Under the GC Waiver, family members, such as adult children, can be paid caregivers for their loved ones.
The GC Waiver’s self-direct care option allows family members to be paid as caregivers. While the adult children of aging parents can serve as paid caregivers, Vermont does not permit spouses to be paid.
The Global Commitment Waiver has eligibility criteria related to both the finances of applicants and their functional abilities. While eligibility is not as strict as in many state Medicaid waivers, it can be very confusing.
Individuals whose care requirements put them at risk of nursing home placement are clinically eligible for this waiver. However, persons with moderate needs can also receive limited care, including adult day services and homemaker support.
The limits on an applicant’s income depend on several factors including their age, marital status, location within the state, and in some cases, whether or not a spouse is also applying to receive Medicaid assistance. It is beyond the scope of this webpage to examine all the eligibility rules for all constituent groups. Instead we will focus on those rules relevant to seniors.
Categorically needy applicants, also referred to as Medicaid for the Aged, Blind, Disabled (MABD), are permitted to have up $1,091 / month in income. However, if they reside at home (or not in a nursing home) they are permitted to deduct their care expenses from that amount. For example, if an applicant has $2,000 / month in income, but recurring monthly medical expenses of $1,000, they would have only $1,000 month in countable income and therefore would be eligible. (This is referred to as Medically Needy). In Chittenden County, the income limit is higher at $1,175 / month instead of $1,091.
Please note: The income limits for institutional Medicaid and Choices for Care is higher. As of 2020, the income limit is $2,349 / month. Furthermore, in 2020, an applicant spouse may be able to transfer as much as $3,216 / month to the non-applicant spouse to prevent spousal impoverishment. This is called a monthly maintenance needs allowance.
The “countable assets” of seniors are, as a rule-of-thumb, limited to $2,000. Married couples, with one or both spouses applying for Medicaid for the Aged, Blind, or Disabled, are allowed up to $3,000 in assets. However, this excludes the value of many personal items and one’s home, given the Medicaid applicant’s equity interest in it is no more than $595,000. The applicant or their spouse must also live in the home unless the applicant expresses an intent to return to it.
If only one spouse in a married couple is applying for institutional Medicaid or Choices for Care, the non-applicant spouse can maintain up to approximately $128,640 in common assets in 2020. This is in addition to the $2,000 the applicant spouse is able to retain.

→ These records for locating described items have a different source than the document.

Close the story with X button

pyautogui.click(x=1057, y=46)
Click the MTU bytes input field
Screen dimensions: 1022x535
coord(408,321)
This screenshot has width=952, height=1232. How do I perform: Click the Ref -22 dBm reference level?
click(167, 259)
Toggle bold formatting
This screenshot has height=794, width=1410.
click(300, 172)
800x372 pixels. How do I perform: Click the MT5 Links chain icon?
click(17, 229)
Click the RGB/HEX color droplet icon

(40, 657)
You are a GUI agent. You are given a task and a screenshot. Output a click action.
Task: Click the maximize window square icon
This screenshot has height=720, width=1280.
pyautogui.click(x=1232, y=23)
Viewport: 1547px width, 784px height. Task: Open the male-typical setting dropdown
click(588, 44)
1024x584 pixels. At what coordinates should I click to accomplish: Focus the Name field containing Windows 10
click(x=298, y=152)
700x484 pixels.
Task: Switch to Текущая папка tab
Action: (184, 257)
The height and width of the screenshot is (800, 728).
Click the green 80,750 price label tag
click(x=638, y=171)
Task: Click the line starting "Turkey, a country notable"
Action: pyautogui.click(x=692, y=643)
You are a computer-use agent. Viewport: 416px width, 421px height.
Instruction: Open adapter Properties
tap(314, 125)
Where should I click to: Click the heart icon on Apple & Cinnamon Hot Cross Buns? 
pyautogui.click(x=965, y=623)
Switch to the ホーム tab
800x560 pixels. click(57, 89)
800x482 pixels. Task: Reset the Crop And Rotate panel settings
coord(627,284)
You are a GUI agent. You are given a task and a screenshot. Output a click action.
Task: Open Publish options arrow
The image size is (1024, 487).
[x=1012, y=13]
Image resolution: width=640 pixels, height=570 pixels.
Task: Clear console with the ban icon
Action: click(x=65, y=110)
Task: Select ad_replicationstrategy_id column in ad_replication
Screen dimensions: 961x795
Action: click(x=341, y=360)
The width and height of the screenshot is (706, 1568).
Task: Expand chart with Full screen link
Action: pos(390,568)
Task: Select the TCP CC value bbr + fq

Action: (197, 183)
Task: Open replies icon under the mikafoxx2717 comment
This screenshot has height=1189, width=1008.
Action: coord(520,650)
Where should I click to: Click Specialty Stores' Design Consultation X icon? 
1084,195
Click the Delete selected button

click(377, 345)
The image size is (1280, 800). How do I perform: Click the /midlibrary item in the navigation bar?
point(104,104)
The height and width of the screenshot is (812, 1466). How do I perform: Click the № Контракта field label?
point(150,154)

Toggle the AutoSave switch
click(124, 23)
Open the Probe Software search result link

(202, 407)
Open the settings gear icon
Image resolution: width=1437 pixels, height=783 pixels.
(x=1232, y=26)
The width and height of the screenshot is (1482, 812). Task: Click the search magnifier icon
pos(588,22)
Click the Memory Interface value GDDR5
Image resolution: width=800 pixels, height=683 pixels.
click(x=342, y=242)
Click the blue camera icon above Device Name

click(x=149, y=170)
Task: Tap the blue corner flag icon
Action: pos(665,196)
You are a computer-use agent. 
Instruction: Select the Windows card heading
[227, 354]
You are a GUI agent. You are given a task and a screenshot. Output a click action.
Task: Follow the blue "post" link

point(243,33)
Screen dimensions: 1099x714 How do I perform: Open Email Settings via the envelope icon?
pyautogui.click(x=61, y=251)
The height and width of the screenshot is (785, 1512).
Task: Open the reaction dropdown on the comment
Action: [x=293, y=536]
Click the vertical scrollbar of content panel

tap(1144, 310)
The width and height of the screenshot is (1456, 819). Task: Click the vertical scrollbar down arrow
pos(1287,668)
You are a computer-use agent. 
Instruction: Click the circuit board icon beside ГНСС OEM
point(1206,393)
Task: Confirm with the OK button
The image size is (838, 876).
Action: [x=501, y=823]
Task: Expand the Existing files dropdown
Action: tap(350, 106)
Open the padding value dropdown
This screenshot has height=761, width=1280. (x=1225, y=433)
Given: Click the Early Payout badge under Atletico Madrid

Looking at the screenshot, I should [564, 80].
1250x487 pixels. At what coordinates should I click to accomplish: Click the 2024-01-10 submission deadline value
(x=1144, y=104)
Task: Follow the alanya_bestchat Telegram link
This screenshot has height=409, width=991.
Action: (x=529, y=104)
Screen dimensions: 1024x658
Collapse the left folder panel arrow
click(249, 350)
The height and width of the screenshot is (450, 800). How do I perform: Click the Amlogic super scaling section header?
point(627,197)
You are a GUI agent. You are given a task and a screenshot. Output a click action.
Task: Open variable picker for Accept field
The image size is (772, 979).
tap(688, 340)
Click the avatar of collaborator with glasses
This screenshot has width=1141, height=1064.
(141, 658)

Assistance is available to help families understand and qualify for Medicaid. Read more.
Because there are many programs wrapped into the GC program, some levels of service are dictated by factors such as the severity of the individual’s condition, the setting in which services are provided (i.e. assisted living vs. in-home), and the client’s own personal choices.
For example, under the Choices for Care Waiver, which has been absorbed by the GC Waiver, persons in assisted living can receive an intensive degree of support, such as 24/7 supervision and nursing, laundry services and housekeeping. Assistance provided in nursing homes can include the previous, plus room and board, transportation, therapies, medication management, and recreational activities. Those living at home can receive personal care, adult day care, respite, PERS (Medical Alert), and assistance for home modifications and medical equipment. Obviously some of these home-based services are not relevant to persons who live in residential care.
A complete list of benefits relevant to the elderly follows:
To apply for the Global Commitment to Health Waiver, contact Vermont Health Connect, either through their website or by phone at 855-899-9600. For additional information about this waiver, click here. To avoid confusion, the GC Waiver is often simply referred to as “Medicaid”.
Paper applications are available and Vermont has a network of “assisters”, including certified counselors, who help people with enrollment. A map of local assisters is available here. Finally, one’s local Area Agency on Aging is also always ready to help. With Vermont’s Medicaid program under the authority of the Global Commitment to Health Waiver, Vermont has eliminated Medicaid waiting lists.